_WORK TO COMPLETE_:
Isolate every line in the records below with "computer" in it.

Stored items
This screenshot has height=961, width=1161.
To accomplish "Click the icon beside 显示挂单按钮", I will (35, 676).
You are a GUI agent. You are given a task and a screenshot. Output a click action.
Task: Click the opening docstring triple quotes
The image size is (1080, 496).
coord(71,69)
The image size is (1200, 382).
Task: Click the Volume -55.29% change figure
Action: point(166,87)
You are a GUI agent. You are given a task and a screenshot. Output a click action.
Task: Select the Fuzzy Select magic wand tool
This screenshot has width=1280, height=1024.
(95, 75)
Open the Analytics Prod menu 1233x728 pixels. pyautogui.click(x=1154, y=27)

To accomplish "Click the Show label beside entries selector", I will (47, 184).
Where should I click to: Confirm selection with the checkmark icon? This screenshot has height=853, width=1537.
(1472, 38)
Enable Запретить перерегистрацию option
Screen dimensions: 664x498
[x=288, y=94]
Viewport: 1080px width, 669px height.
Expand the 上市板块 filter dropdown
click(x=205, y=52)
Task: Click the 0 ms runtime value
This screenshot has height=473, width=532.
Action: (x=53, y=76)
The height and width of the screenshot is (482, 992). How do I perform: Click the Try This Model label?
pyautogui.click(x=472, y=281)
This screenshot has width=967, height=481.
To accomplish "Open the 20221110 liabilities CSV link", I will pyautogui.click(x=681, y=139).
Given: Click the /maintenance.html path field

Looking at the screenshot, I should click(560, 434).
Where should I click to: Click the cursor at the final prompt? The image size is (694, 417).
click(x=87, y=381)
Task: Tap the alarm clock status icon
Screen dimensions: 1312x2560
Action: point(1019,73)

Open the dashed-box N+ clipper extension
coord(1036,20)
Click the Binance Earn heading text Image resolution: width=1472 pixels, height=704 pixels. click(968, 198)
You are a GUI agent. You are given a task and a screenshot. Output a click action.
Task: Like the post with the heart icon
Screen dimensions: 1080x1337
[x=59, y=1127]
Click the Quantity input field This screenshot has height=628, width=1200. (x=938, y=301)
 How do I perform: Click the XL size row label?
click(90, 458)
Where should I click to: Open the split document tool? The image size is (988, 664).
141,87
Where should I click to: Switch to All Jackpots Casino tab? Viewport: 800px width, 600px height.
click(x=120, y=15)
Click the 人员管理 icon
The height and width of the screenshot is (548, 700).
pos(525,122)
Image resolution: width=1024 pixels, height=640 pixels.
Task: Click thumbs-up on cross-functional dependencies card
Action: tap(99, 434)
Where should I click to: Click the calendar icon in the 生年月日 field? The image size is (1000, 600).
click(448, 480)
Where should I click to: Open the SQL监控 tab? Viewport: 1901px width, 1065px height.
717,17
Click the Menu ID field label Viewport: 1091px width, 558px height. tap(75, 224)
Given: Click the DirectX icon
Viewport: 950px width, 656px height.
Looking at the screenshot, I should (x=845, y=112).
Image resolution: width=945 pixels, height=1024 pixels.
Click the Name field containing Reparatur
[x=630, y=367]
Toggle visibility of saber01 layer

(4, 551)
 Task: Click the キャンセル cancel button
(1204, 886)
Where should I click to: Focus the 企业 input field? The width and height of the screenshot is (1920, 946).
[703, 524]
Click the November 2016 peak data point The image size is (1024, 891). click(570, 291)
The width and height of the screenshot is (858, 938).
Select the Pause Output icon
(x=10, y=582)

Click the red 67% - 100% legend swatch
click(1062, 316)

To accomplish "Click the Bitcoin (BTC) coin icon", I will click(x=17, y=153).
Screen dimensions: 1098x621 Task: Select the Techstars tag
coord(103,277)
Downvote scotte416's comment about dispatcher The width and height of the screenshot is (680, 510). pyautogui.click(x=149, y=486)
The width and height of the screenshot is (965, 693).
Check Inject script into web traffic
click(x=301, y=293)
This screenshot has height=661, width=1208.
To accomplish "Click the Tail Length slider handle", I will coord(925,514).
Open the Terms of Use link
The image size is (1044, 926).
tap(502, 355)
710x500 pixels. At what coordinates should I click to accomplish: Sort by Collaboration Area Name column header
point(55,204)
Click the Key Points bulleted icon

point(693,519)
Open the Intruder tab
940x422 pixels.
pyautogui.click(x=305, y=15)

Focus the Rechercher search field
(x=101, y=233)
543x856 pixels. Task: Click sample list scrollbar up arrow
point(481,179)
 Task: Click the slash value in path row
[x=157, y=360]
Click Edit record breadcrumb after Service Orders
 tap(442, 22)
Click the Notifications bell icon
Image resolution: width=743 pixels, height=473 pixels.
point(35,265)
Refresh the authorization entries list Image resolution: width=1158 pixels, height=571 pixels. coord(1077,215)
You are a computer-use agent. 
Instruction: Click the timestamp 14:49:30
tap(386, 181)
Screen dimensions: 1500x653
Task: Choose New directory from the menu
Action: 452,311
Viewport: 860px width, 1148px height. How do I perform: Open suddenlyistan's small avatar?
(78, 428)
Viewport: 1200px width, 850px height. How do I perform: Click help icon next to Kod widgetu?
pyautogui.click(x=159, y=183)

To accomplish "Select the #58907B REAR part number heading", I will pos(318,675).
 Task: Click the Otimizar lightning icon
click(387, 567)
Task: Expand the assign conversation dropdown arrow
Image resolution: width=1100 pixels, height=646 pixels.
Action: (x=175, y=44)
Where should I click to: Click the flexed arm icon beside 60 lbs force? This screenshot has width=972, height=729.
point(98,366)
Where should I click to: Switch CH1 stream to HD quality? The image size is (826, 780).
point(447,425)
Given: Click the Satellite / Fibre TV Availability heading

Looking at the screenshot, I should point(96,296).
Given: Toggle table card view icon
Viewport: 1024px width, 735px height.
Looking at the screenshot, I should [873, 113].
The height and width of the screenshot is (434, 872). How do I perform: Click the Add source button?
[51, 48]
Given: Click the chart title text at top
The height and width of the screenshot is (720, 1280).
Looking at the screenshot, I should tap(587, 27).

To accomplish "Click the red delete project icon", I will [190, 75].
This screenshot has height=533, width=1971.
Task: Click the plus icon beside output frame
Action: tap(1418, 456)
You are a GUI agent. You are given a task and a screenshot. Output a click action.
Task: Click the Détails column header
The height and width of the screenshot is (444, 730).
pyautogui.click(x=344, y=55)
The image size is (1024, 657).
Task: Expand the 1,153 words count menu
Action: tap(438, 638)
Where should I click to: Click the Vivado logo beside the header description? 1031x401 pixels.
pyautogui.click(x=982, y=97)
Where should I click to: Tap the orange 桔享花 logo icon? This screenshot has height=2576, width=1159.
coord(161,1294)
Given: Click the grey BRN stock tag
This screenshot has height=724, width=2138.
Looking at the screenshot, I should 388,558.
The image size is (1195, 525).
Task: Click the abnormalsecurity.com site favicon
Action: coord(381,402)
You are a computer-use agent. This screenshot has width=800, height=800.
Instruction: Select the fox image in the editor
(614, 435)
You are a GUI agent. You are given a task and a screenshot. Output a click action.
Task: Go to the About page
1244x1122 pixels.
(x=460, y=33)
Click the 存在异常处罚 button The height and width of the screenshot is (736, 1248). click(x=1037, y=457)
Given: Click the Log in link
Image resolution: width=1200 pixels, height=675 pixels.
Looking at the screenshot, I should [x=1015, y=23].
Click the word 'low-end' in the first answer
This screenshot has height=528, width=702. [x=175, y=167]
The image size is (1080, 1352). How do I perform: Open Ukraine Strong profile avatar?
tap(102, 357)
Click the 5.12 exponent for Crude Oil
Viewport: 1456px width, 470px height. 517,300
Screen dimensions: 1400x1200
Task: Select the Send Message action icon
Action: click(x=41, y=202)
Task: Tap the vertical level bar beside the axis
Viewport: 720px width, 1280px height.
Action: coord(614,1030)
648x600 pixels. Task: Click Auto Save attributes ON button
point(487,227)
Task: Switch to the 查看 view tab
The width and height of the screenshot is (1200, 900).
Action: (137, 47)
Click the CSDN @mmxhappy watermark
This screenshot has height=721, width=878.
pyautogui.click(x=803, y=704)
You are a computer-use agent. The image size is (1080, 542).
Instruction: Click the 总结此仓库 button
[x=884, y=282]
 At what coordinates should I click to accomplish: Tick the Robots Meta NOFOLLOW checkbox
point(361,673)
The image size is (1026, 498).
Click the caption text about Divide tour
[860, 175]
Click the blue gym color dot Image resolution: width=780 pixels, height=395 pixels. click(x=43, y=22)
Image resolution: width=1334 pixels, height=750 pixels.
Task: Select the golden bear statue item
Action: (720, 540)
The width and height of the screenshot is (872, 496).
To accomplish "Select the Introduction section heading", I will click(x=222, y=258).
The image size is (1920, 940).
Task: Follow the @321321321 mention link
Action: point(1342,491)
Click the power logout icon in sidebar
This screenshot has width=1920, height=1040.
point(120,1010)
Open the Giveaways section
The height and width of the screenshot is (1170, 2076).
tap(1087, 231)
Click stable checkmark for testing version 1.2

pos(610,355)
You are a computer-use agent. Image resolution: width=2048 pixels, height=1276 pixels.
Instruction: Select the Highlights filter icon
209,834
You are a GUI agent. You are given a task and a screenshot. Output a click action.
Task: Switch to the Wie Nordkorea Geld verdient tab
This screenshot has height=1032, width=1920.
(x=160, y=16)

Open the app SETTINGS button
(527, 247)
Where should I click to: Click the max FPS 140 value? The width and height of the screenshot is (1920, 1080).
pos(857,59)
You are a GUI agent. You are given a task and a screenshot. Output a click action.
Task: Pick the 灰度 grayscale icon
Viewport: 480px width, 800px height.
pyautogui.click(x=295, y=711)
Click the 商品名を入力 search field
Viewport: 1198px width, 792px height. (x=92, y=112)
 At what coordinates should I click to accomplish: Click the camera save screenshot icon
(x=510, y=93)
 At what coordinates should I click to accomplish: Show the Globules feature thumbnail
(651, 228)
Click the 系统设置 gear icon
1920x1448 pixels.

_ANSWER BOX_:
You are a computer-use agent. 
You are a computer-use agent. This screenshot has width=800, height=800.
You are a computer-use agent. The image size is (1080, 542).
You are a computer-use agent. Image resolution: width=2048 pixels, height=1276 pixels.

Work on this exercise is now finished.